▶ [THE REQUEST]:
Which lines in the listing below contain the string "should"? Extract each of them, treating uppercase and lowercase letters as different.

:: DATA SUPPLIED

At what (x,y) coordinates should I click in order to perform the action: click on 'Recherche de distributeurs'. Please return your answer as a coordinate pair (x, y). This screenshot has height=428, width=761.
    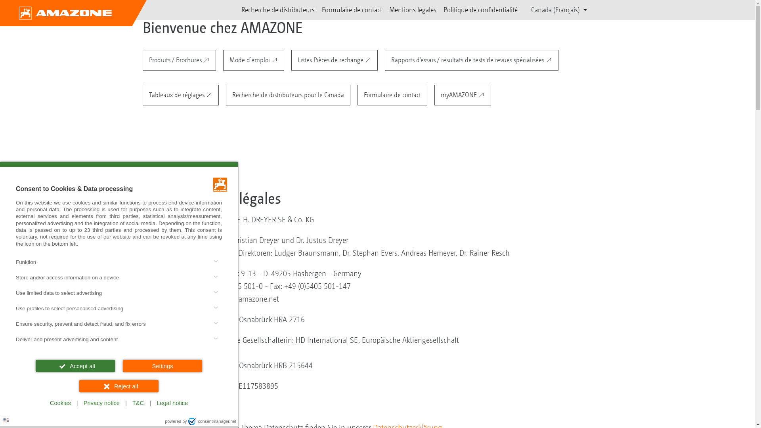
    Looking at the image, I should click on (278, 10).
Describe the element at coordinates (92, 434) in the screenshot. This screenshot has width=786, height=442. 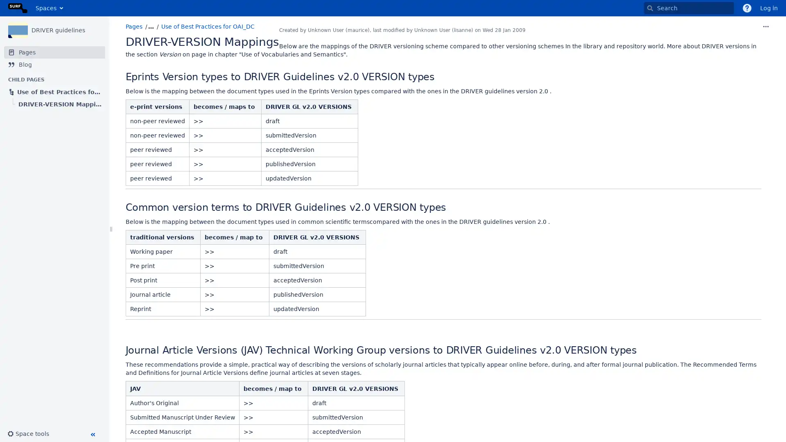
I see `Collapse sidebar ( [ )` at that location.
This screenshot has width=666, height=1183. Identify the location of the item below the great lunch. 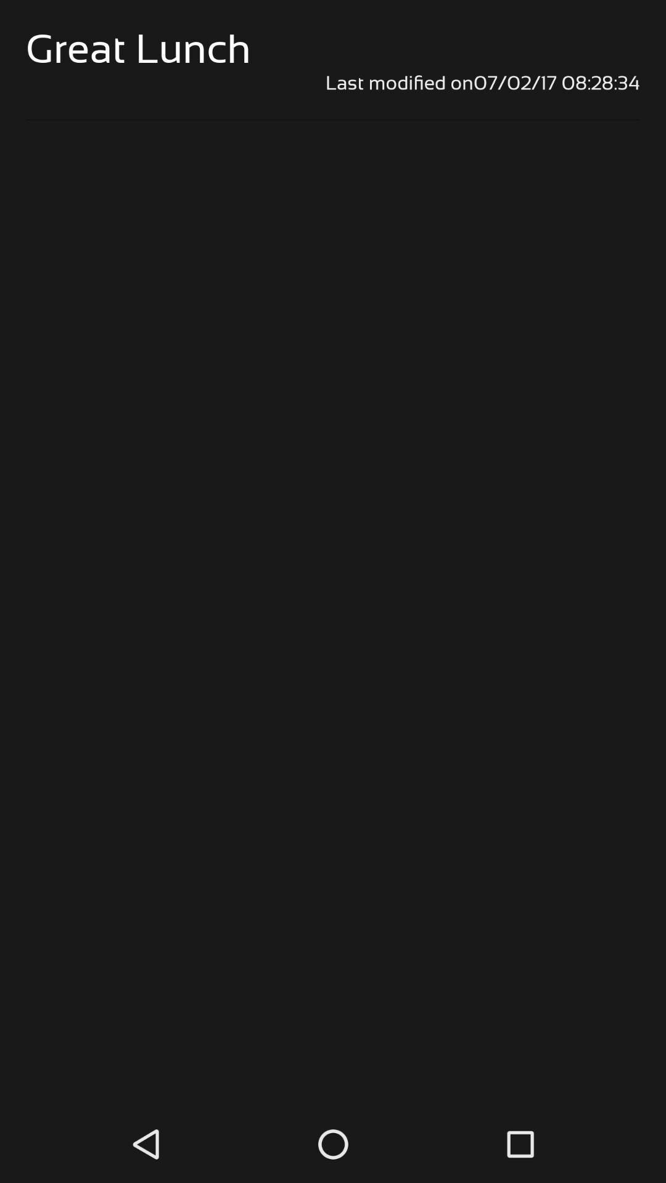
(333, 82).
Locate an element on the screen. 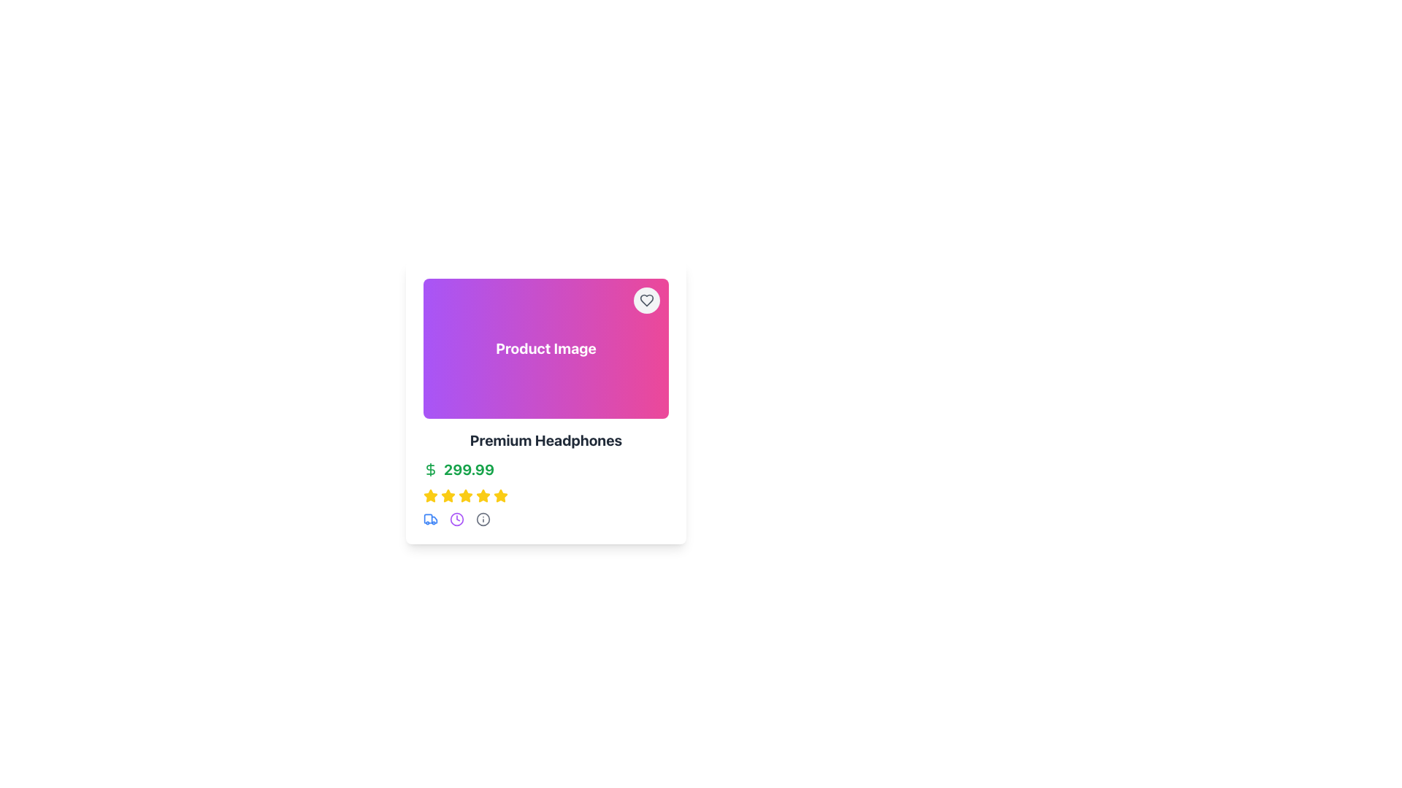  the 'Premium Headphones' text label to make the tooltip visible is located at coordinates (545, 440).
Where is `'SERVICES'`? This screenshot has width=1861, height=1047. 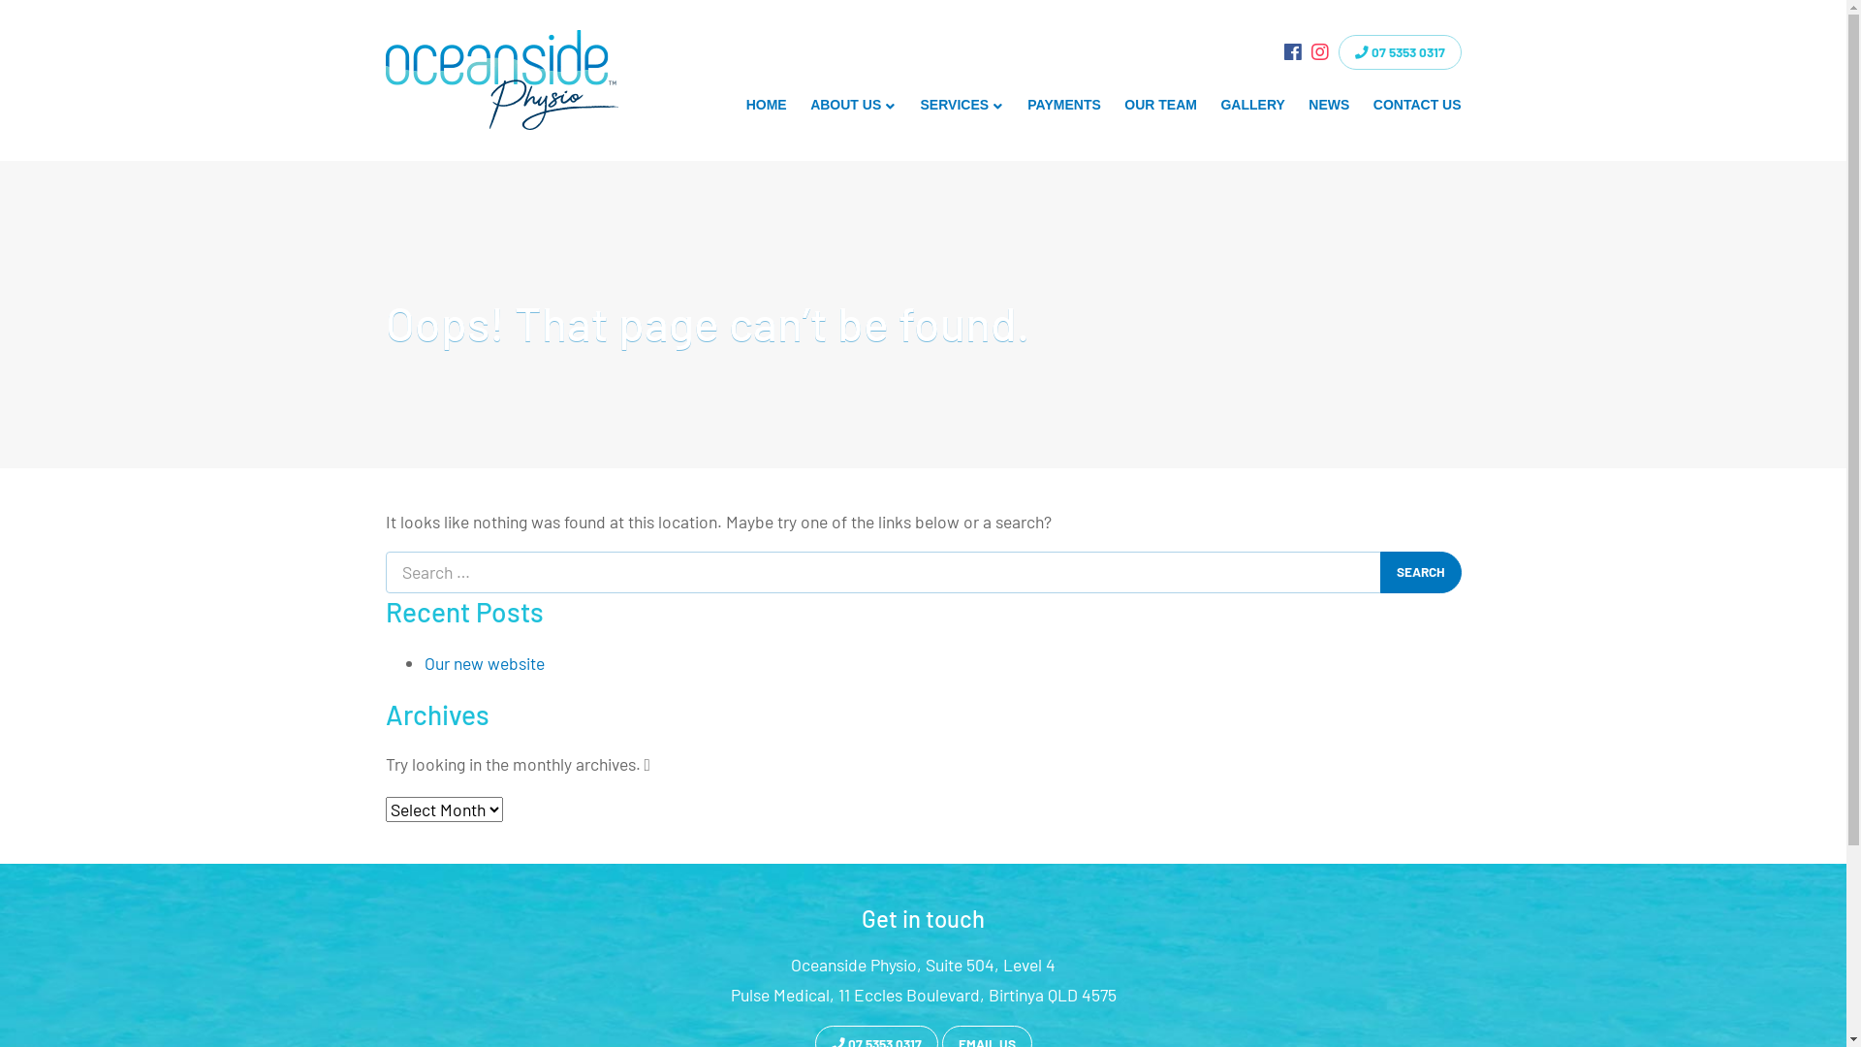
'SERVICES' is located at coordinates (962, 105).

::::

▶ [CORRECT RESPONSE]:
At what (x,y) coordinates should I click in order to perform the action: click on 'Recherche de distributeurs'. Please return your answer as a coordinate pair (x, y). This screenshot has height=428, width=761.
    Looking at the image, I should click on (278, 10).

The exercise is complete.